**What is expected:**
Copy the full listing, changing nothing.

**Material for this exercise:**
=-=-=
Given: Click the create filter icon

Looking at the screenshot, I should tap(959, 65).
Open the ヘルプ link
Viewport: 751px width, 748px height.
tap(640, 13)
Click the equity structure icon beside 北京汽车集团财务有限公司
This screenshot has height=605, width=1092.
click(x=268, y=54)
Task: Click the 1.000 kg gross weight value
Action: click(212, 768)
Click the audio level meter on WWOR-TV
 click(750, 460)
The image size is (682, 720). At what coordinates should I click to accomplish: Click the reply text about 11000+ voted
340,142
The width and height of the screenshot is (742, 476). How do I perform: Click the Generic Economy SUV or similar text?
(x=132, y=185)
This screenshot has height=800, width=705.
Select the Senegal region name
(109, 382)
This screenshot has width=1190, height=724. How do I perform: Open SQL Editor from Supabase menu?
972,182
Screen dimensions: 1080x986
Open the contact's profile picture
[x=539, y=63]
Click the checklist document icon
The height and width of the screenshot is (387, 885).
=-=-=
**Problem solution:**
Given: Click the create filter icon

Looking at the screenshot, I should tap(959, 65).
Open the ヘルプ link
Viewport: 751px width, 748px height.
tap(640, 13)
Click the equity structure icon beside 北京汽车集团财务有限公司
This screenshot has height=605, width=1092.
click(x=268, y=54)
Task: Click the 1.000 kg gross weight value
Action: click(212, 768)
Click the audio level meter on WWOR-TV
 click(750, 460)
The image size is (682, 720). At what coordinates should I click to accomplish: Click the reply text about 11000+ voted
340,142
The width and height of the screenshot is (742, 476). How do I perform: Click the Generic Economy SUV or similar text?
(x=132, y=185)
This screenshot has height=800, width=705.
Select the Senegal region name
(109, 382)
This screenshot has width=1190, height=724. How do I perform: Open SQL Editor from Supabase menu?
972,182
Screen dimensions: 1080x986
Open the contact's profile picture
[x=539, y=63]
Click the checklist document icon
The height and width of the screenshot is (387, 885).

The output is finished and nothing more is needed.